Jean Hansmaennel, directeur de la communication des Brasseries Kronenbourg

Les brasseurs industriels suivent eux aussi ces tendances du marché. Ils brassent des bières spéciales et de spécialités qui leur permettent d’être présents sur les segments porteurs. « On a la chance de surfer sur cette vague grâce à un portefeuille de marques plutôt orienté vers le premium », se réjouit Ludovic Auvray, d’Heineken Entreprise (220 salariés à la brasserie de l’Espérance). Ce qui n’empêche pas de lancer des « extensions de marques », comme la Desperados Red, ou des bouteilles refermables en aluminium, deux produits imaginés à Schiltigheim où « des Géo Trouvetou et des marketeux » cohabitent au sein du département innovation. Chez Kronenbourg, qui emploie environ 600 salariés à Obernai, la nouveauté de l’année est la “Kronenbourg Sélection des Brasseurs”. Elle se positionne « dans le haut du coeur de marché » et décline à un rythme saisonnier « des variations de goût sur un même ADN » réservées au réseau CHR, résume la directeur de la communication des Brasseries, Jean Hansmaennel. « Le consommateur voulait élargir sa palette de goûts et ce qui a commencé avec les bières spéciales et de spécialité s’étend aujourd’hui à tous les marchés. Les bières de luxe font aussi leur mue. » De leur côté, les Brasseries Kronenbourg ont également entamé, dans la foulée de leur rachat par Carlsberg en 2008, une démarche marketing de valorisation de la marque au célèbre K « dont l’image était dégradée par rapport à la qualité des produits ». « L’authenticité » prime dans le message et les maîtres-brasseurs apparaissent désormais sur les affiches publicitaires, engageant leur « parole » pour soutenir les ventes.

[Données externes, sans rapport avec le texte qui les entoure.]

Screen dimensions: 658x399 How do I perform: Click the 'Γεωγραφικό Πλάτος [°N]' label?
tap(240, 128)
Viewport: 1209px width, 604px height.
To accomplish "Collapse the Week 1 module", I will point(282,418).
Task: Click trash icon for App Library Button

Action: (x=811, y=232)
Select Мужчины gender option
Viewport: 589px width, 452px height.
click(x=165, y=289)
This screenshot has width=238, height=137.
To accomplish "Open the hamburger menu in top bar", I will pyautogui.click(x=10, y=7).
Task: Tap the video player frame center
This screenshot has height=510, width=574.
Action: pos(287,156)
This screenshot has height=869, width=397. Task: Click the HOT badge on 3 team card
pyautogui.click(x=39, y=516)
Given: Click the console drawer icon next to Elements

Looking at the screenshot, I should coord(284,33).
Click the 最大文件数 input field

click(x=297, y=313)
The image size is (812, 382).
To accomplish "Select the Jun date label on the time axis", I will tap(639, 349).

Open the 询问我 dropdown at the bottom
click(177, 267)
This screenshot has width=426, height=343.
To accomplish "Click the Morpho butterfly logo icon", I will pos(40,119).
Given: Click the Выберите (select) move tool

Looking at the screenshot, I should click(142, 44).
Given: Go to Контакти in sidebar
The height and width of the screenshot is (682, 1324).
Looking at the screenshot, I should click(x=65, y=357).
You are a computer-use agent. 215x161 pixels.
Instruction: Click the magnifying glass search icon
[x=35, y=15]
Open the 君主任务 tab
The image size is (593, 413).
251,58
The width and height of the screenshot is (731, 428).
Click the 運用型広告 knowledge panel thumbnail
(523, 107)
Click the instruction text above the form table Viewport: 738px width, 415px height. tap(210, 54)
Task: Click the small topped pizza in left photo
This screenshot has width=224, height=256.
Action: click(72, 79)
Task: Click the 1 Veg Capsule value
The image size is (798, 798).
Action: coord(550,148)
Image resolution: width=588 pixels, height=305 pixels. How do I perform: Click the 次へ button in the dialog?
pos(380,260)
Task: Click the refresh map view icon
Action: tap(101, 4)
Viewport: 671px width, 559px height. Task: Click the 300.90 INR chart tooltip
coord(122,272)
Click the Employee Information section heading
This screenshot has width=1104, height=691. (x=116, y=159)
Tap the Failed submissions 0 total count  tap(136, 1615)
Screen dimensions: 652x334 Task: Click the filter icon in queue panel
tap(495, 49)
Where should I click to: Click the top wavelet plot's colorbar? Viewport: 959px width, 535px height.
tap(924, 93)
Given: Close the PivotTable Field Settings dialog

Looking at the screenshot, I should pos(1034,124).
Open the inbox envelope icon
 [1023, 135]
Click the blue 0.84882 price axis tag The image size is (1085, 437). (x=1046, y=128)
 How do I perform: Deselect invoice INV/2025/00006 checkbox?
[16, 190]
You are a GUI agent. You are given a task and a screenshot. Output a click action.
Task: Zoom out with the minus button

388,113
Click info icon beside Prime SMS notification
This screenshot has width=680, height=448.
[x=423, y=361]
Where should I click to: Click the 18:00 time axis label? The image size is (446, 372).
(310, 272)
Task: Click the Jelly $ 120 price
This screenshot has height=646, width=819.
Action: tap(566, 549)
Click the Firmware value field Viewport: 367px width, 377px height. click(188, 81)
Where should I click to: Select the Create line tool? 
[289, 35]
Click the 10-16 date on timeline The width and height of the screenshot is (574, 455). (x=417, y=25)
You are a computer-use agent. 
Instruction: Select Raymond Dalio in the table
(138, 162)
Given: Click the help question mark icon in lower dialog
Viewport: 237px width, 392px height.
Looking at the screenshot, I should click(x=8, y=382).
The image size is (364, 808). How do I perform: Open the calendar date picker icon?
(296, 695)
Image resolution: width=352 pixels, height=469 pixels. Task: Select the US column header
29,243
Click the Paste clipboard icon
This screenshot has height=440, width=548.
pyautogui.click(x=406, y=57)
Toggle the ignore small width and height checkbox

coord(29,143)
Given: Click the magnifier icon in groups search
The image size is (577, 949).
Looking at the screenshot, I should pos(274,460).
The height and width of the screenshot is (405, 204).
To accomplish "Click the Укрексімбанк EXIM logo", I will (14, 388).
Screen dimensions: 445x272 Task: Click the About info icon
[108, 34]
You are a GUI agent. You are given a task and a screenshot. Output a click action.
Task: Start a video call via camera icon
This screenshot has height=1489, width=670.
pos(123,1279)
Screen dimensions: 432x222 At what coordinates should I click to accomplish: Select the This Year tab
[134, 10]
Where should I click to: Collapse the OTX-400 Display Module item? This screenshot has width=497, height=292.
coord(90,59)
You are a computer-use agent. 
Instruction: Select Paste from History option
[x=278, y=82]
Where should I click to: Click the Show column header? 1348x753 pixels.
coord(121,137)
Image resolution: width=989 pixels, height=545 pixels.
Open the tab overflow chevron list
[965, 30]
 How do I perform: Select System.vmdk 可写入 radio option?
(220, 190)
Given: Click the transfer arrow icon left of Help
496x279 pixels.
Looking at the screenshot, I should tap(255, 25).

Meteor, avec ses 170 salariés, a élaboré la bière d’abbaye Wendelinus et mise plus que jamais surtout sa “Pils” fortement houblonnée, qu’elle entend développer en priorité dans le Grand Est, via des publicités à fibre régionaliste (« Alsaciens nous sommes, et fiers de l’être »). « Nous avons recruté un nouveau directeur marketing et avons intensifié nos compagnes, ce qui a permis de gagner des parts de marché en GMS », se félicite Philippe Généreux, directeur de la brasserie, qui annonce pour 2009 une production « record » de 535 000 hectolitres. À Saverne, la brasserie de la Licorne (160 salariés) joue elle aussi la carte régionale, avec la Licorne Elsass, une blonde lancée en 2008, brassée à partir d’orge et de houblon alsaciens. « En complément, on développe aussi un panaché Licorne, avec du sucre d’Erstein », précise le directeur de la brasserie, Daniel Cardot. Décidément, le terroir est tendance.